━━━ Material supplied ━━━
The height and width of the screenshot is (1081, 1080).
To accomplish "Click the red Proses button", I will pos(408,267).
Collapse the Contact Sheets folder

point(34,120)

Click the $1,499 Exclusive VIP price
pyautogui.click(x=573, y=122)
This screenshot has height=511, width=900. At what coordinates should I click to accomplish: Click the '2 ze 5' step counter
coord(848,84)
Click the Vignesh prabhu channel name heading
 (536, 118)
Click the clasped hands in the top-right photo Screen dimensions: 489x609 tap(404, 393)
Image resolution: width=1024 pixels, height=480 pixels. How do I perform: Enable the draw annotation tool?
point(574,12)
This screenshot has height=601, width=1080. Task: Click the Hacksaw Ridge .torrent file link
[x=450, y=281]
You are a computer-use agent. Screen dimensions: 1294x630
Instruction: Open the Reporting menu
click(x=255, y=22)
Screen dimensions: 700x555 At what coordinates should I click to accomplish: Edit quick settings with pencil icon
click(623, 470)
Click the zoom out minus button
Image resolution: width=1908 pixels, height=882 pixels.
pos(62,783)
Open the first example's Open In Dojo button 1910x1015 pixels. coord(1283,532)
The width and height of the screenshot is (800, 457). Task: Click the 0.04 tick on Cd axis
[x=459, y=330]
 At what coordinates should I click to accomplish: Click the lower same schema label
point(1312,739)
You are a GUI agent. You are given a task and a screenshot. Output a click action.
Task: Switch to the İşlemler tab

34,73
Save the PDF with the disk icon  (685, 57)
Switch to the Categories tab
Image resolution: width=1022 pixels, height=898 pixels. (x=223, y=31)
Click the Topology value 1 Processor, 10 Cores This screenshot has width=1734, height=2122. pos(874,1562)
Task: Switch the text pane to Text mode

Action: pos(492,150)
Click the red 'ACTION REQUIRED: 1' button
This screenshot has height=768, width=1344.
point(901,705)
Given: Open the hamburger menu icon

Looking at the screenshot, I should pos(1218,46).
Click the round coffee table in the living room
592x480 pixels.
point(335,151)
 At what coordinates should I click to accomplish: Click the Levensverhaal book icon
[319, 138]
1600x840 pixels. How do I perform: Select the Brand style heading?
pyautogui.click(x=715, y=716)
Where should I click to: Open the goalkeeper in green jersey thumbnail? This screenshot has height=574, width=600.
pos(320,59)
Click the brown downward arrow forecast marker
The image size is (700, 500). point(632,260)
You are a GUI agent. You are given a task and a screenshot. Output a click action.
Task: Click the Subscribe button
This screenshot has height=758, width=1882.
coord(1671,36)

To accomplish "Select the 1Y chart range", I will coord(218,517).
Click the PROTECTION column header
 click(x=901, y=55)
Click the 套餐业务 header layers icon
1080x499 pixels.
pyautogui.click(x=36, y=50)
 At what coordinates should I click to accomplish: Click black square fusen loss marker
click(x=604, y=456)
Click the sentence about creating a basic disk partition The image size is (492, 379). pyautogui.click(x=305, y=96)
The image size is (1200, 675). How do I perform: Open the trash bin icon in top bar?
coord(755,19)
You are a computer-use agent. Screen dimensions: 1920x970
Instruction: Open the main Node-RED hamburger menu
━━━
▸ Task brief
Reproduce the material verbatim, everything from the line containing "Image resolution: width=1024" down to the line containing "pos(62,783)", including both of those lines.

▸ Expected answer
Image resolution: width=1024 pixels, height=480 pixels. How do I perform: Enable the draw annotation tool?
point(574,12)
This screenshot has height=601, width=1080. Task: Click the Hacksaw Ridge .torrent file link
[x=450, y=281]
You are a computer-use agent. Screen dimensions: 1294x630
Instruction: Open the Reporting menu
click(x=255, y=22)
Screen dimensions: 700x555 At what coordinates should I click to accomplish: Edit quick settings with pencil icon
click(623, 470)
Click the zoom out minus button
Image resolution: width=1908 pixels, height=882 pixels.
pos(62,783)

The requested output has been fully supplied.